Data items:
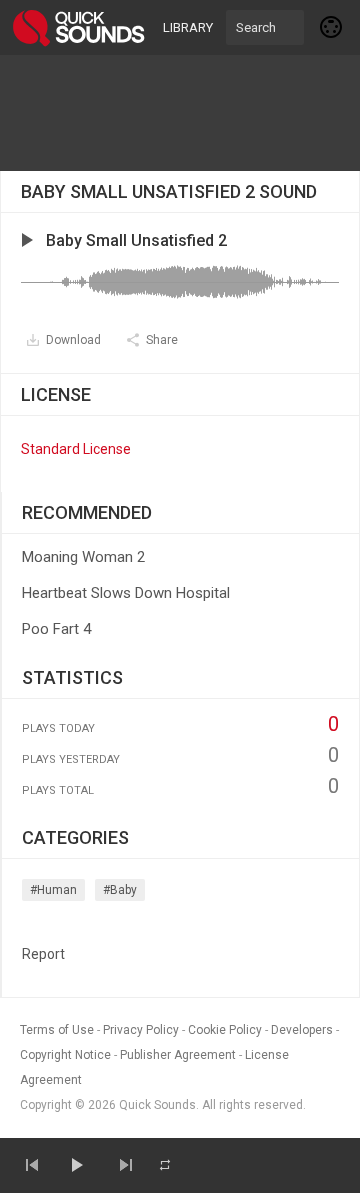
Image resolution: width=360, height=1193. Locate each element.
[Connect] (332, 27)
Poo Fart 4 (56, 629)
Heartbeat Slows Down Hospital (126, 593)
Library (188, 27)
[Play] (76, 1165)
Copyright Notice (65, 1055)
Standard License (76, 449)
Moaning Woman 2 (83, 557)
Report (43, 954)
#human (53, 890)
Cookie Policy (225, 1030)
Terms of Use (57, 1030)
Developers (302, 1030)
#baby (120, 890)
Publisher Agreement (178, 1055)
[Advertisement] (180, 113)
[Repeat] (165, 1165)
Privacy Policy (141, 1030)
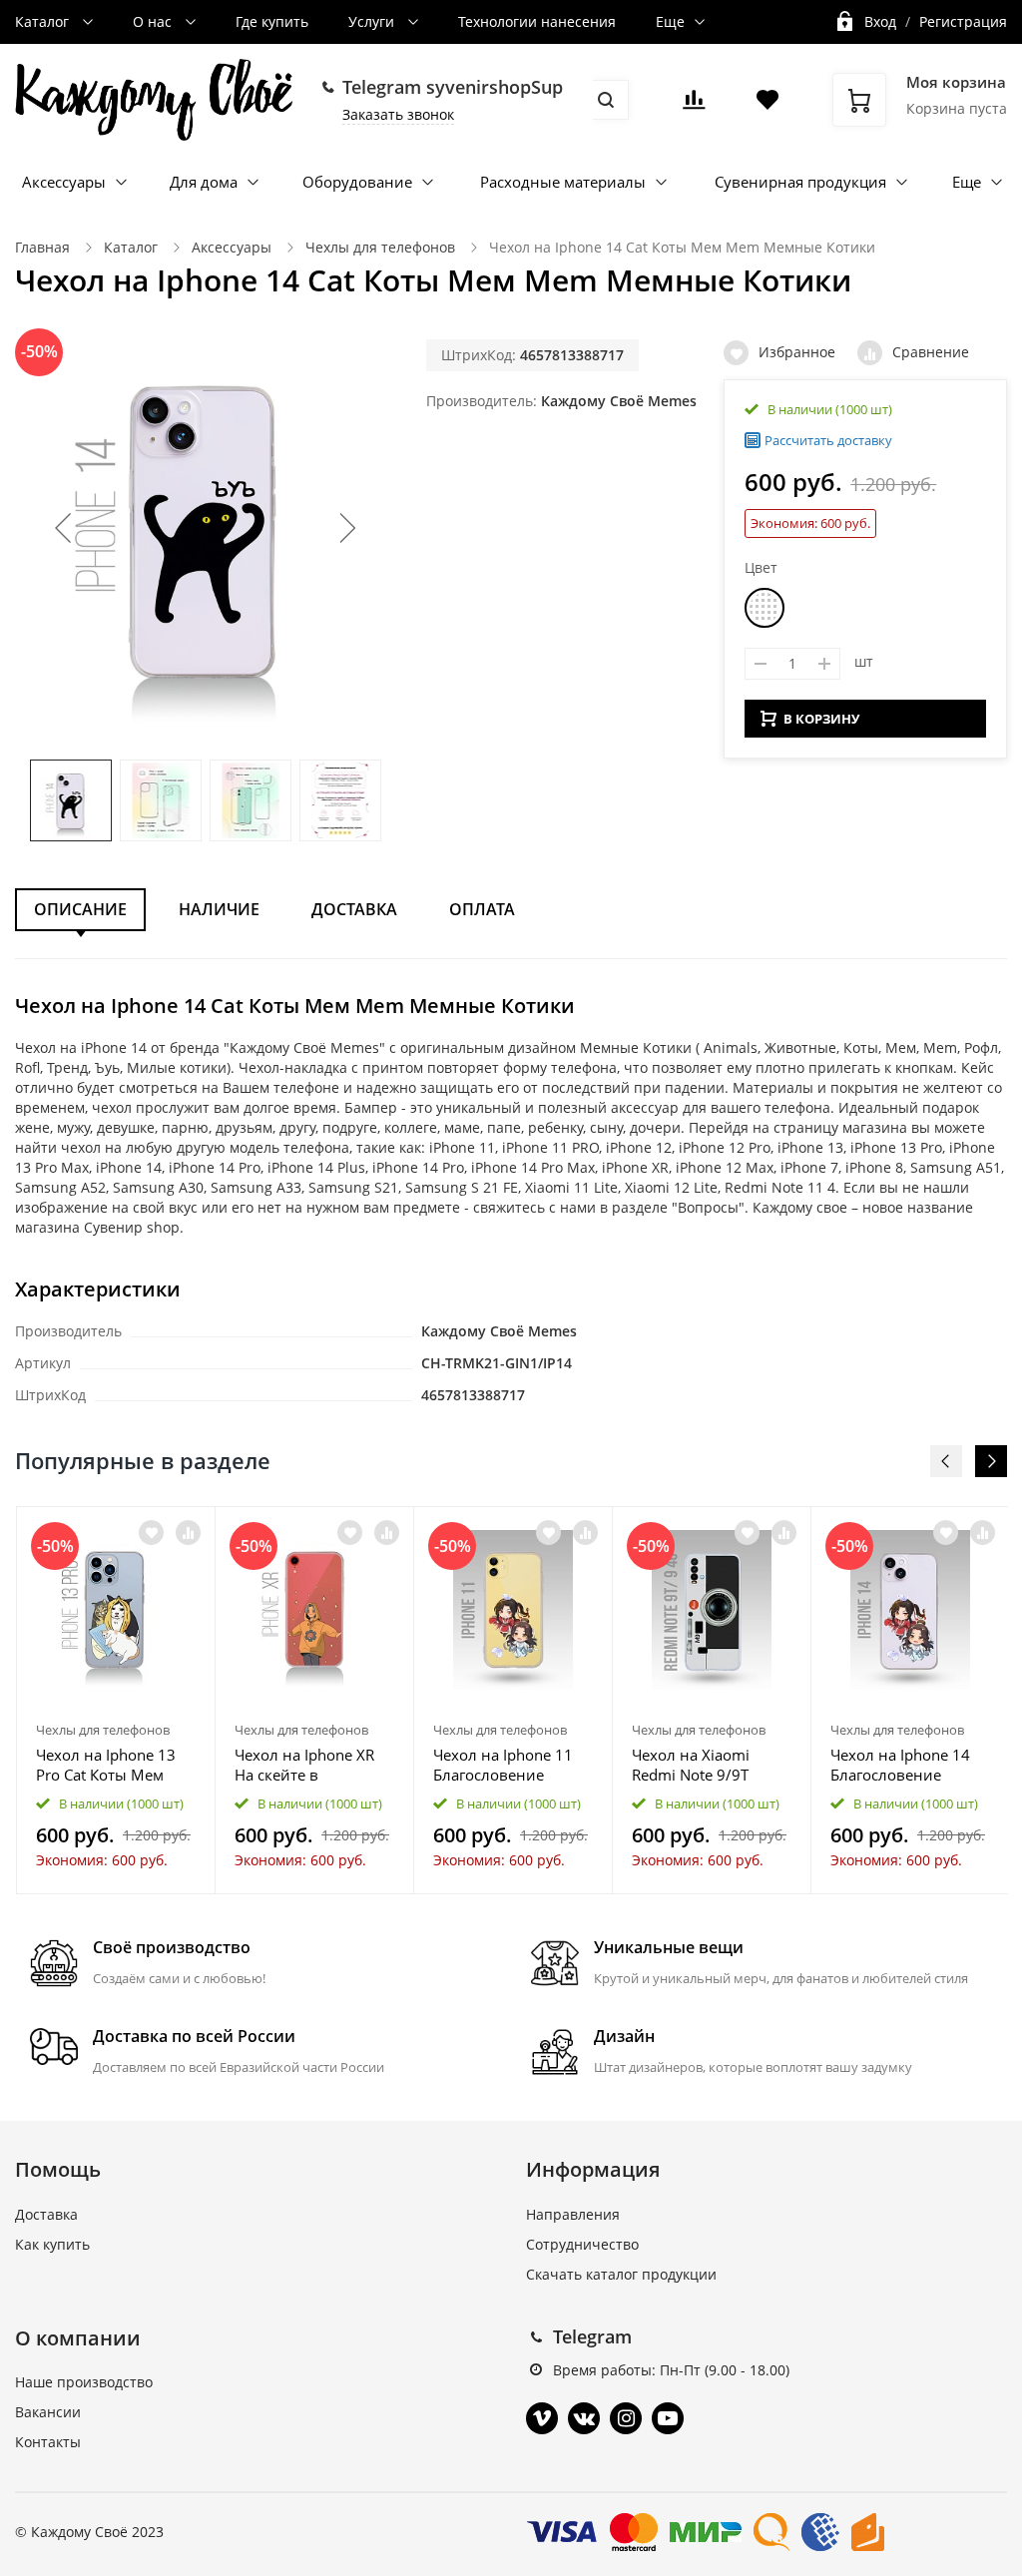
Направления (573, 2214)
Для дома (204, 182)
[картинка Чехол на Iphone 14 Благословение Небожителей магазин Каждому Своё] (910, 1610)
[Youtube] (668, 2418)
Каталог (44, 21)
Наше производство (84, 2381)
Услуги (373, 21)
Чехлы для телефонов (380, 247)
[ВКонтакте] (584, 2418)
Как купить (52, 2244)
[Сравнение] (188, 1532)
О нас (154, 21)
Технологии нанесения (537, 21)
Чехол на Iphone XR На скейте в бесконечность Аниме (304, 1765)
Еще (670, 21)
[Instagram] (626, 2418)
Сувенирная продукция (800, 182)
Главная (42, 247)
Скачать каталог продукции (621, 2274)
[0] (694, 105)
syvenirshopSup (494, 87)
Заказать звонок (398, 114)
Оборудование (357, 182)
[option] (116, 1700)
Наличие (219, 909)
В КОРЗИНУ (821, 719)
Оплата (482, 909)
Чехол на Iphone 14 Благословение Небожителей (900, 1765)
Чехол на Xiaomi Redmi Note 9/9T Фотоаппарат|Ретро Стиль (704, 1765)
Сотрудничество (582, 2244)
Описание (80, 909)
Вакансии (48, 2411)
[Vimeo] (542, 2418)
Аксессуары (64, 182)
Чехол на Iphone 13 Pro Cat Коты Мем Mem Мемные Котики (116, 1765)
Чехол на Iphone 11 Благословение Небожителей (503, 1765)
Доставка (354, 909)
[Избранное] (151, 1532)
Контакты (48, 2441)
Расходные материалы (563, 182)
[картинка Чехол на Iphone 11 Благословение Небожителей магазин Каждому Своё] (513, 1610)
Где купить (272, 21)
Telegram (592, 2336)
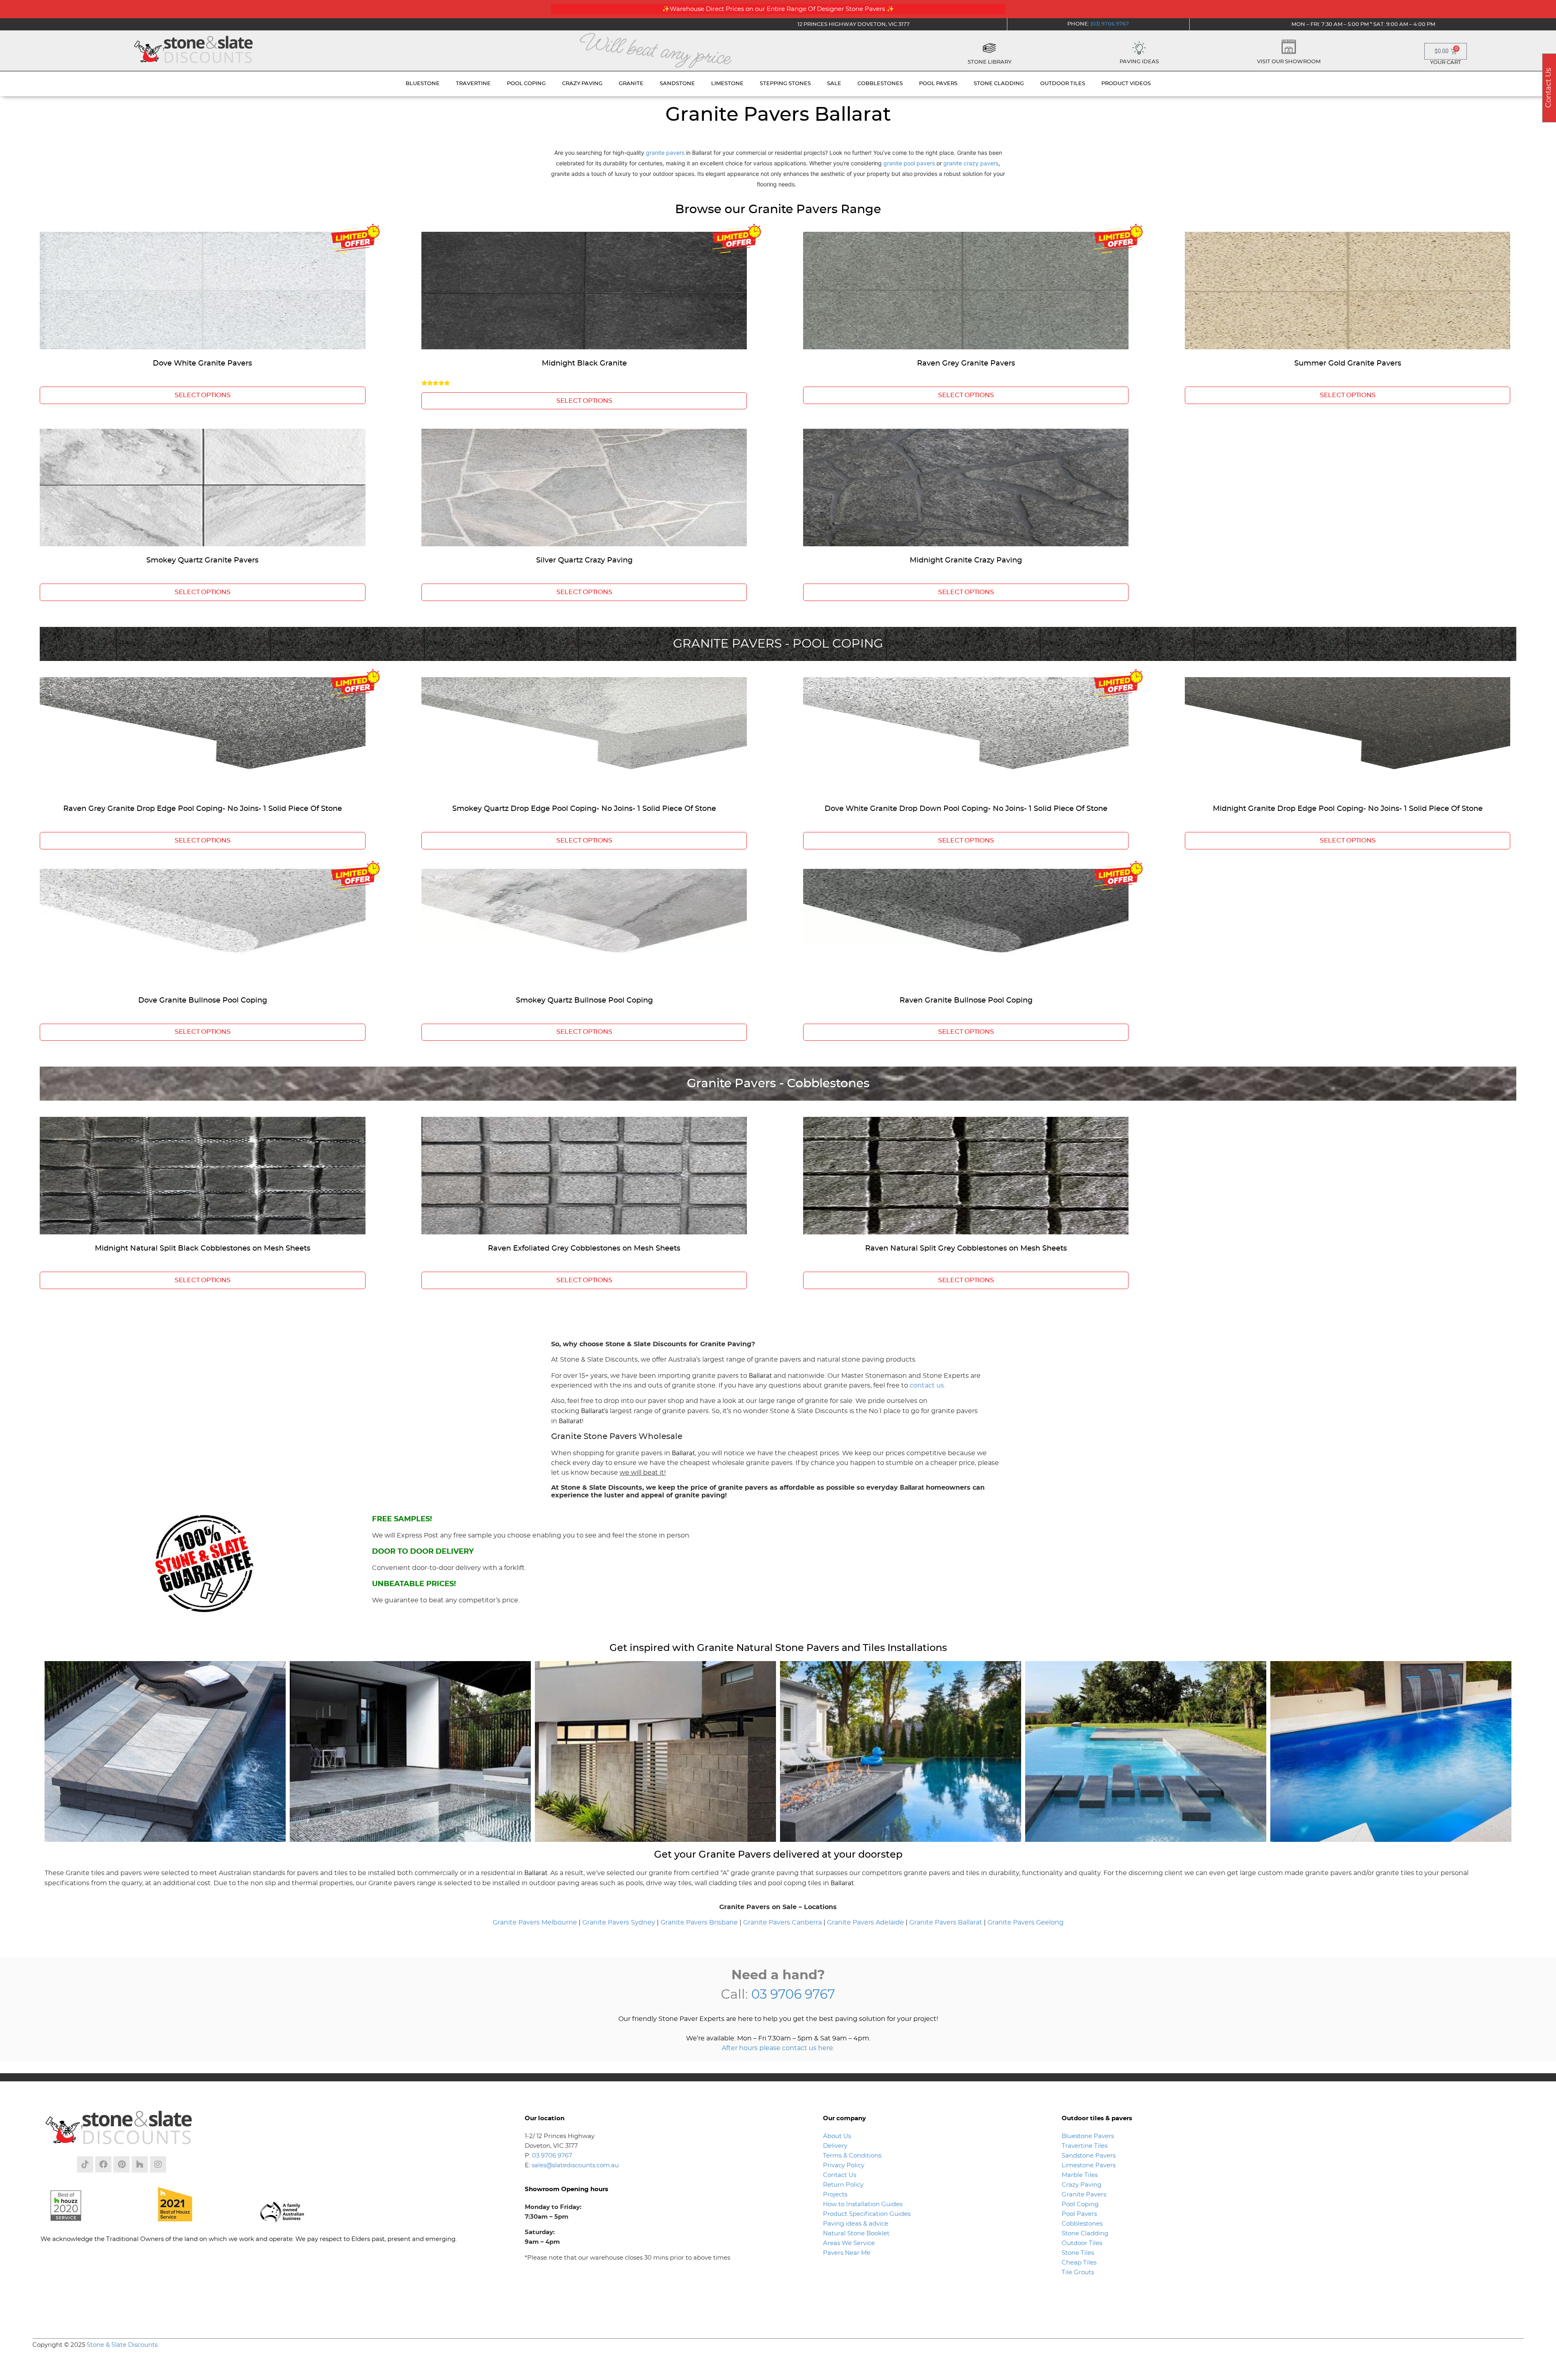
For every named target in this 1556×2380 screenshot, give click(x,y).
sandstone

# What is needed
Starting at the line above that contains "О нас (154, 21)", write out each line exactly until the line that contains "Чехол на Iphone 14 Благословение Небожителей (900, 1765)" has been written, and stop there.

# Solution to this problem
О нас (154, 21)
Технологии нанесения (537, 21)
Чехол на Iphone XR На скейте в бесконечность Аниме (304, 1765)
Еще (670, 21)
[Instagram] (626, 2418)
Сувенирная продукция (800, 182)
Главная (42, 247)
Скачать каталог продукции (621, 2274)
[0] (694, 105)
syvenirshopSup (494, 87)
Заказать звонок (398, 114)
Оборудование (357, 182)
[option] (116, 1700)
Наличие (219, 909)
В КОРЗИНУ (821, 719)
Оплата (482, 909)
Чехол на Iphone 14 Благословение Небожителей (900, 1765)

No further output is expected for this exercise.